Step-by-step explanation:
The subject of the question pertains to the model of population dynamics within the discipline of biology, specifically within the area of ecology. The formula given, dp/dt = db/dt − dd/dt, uses differential calculus to represent the rate of population change (P(t)) over time (t). This is not strictly a demographic equation, as it incorporates concepts from calculus. However, demography is related as it considers the statistical study of population changes over time, such as birth rates, death rates, and life expectancies.

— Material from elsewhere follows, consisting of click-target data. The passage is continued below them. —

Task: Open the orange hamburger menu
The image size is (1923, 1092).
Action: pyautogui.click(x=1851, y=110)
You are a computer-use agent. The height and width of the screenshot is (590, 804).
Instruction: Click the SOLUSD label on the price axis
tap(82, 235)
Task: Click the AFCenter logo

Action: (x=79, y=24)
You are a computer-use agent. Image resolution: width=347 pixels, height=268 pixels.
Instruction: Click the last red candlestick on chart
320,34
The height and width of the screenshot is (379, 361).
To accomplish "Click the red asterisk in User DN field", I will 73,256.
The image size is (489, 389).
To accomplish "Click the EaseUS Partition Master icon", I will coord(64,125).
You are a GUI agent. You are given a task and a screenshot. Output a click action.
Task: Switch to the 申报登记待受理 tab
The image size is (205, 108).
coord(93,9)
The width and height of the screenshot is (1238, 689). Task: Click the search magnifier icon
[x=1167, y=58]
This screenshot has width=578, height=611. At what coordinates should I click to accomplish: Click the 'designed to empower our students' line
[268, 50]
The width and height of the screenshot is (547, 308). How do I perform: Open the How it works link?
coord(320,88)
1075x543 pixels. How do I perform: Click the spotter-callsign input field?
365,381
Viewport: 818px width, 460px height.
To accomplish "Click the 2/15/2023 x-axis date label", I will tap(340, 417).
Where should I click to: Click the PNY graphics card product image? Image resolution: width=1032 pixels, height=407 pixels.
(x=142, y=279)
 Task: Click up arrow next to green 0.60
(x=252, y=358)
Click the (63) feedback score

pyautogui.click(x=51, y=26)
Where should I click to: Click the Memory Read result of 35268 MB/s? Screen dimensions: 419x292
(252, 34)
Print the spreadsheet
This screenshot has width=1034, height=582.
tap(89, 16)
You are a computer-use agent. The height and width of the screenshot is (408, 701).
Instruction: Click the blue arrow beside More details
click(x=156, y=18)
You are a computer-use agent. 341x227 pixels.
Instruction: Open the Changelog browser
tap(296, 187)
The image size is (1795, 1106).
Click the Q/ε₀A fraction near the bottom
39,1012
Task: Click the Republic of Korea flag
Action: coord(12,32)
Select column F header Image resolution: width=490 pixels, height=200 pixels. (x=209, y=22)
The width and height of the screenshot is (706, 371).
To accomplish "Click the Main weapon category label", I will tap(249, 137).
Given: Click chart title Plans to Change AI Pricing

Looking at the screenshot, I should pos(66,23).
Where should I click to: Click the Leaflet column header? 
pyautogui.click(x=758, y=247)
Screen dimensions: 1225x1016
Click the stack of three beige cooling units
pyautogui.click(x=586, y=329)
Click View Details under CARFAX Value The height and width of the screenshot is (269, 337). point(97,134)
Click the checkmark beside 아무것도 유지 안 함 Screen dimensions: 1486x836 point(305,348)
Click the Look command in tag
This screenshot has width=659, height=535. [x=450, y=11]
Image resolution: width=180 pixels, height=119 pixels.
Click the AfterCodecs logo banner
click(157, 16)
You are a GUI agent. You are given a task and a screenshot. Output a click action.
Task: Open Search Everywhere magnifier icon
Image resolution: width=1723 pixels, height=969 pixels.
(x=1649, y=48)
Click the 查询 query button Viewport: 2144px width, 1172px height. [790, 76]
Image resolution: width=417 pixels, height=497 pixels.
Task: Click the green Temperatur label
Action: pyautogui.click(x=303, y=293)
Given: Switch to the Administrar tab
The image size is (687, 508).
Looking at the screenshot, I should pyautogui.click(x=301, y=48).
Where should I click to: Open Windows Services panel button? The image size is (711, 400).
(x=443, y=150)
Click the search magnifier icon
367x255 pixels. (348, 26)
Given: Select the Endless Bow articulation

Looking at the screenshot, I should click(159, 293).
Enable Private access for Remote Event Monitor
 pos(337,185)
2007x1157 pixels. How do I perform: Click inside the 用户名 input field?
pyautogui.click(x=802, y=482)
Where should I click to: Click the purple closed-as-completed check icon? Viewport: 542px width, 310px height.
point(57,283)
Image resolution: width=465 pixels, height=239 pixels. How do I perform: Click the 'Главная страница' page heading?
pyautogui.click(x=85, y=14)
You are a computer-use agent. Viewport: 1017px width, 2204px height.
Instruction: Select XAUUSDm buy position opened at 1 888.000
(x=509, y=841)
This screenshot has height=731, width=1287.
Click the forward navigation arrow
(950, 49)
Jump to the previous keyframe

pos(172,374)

Demography, in a broader sense, is used to study the dynamics of a population. Demographic-based population models consider various features such as the intrinsic rate of increase and factors affecting birth and death rates. Nevertheless, the particular model discussed involves differential calculus to assess the instantaneous growth rate, showing the change in population size as an immediate rate measured at a specific instant.
In ecology, the instantaneous growth rate of a population is given by the formula dN = (b - d)N, which represents the births and deaths per capita in a given population. Here 'b' stands for the per capita birth rate, 'd' for the per capita death rate, and 'N' for the number of individuals in the population. The intrinsic rate of increase 'r' is sometimes used to simplify the relationship between birth and death rates.